____ DATA RECORDS

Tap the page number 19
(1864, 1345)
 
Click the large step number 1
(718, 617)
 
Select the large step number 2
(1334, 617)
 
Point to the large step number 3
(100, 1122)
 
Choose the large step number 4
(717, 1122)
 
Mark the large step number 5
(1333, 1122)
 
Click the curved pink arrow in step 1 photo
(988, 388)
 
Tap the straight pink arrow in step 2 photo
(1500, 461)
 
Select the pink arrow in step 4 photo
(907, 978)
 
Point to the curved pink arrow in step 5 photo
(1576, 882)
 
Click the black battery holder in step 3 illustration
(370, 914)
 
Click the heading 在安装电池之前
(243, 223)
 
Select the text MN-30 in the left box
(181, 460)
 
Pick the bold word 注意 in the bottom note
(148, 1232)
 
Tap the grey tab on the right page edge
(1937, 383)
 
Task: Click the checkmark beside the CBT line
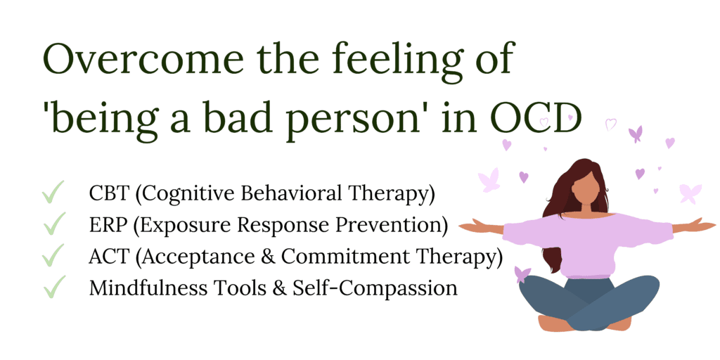53,192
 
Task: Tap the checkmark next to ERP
53,224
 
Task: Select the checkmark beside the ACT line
53,256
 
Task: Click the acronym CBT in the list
110,193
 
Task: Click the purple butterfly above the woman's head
635,134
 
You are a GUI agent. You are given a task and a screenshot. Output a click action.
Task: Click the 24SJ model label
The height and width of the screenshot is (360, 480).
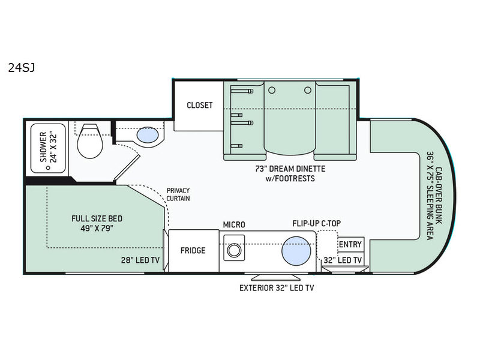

________

→ EXERCISE INSTRUCTIONS
Copy out every one of the lines above word for word, leaving the pictures out of your answer.

→ SOLUTION FOR THIS TASK
Tap the page number 19
(1864, 1345)
 
Click the large step number 1
(718, 617)
 
Select the large step number 2
(1334, 617)
 
Point to the large step number 3
(100, 1122)
 
Choose the large step number 4
(717, 1122)
 
Mark the large step number 5
(1333, 1122)
 
Click the curved pink arrow in step 1 photo
(988, 388)
 
Tap the straight pink arrow in step 2 photo
(1500, 461)
 
Select the pink arrow in step 4 photo
(907, 978)
 
Point to the curved pink arrow in step 5 photo
(1576, 882)
 
Click the black battery holder in step 3 illustration
(370, 914)
 
Click the heading 在安装电池之前
(243, 223)
 
Select the text MN-30 in the left box
(181, 460)
 
Pick the bold word 注意 in the bottom note
(148, 1232)
 
Tap the grey tab on the right page edge
(1937, 383)
 
Task: Click the checkmark beside the CBT line
53,192
 
Task: Tap the checkmark next to ERP
53,224
 
Task: Select the checkmark beside the ACT line
53,256
 
Task: Click the acronym CBT in the list
110,193
 
Task: Click the purple butterfly above the woman's head
635,134
 
You are a GUI agent. You are given a task and a screenshot. Output a click action.
Task: Click the 24SJ model label
The height and width of the screenshot is (360, 480).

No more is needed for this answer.